=== TRY IT ===
Make an exact copy of every record that follows.

===== RECORDS SUPPLIED =====

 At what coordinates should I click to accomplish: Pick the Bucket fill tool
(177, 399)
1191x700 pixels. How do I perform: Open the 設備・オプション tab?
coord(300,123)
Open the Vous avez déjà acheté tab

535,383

=====

=== EXPECTED ANSWER ===
 At what coordinates should I click to accomplish: Pick the Bucket fill tool
(177, 399)
1191x700 pixels. How do I perform: Open the 設備・オプション tab?
coord(300,123)
Open the Vous avez déjà acheté tab

535,383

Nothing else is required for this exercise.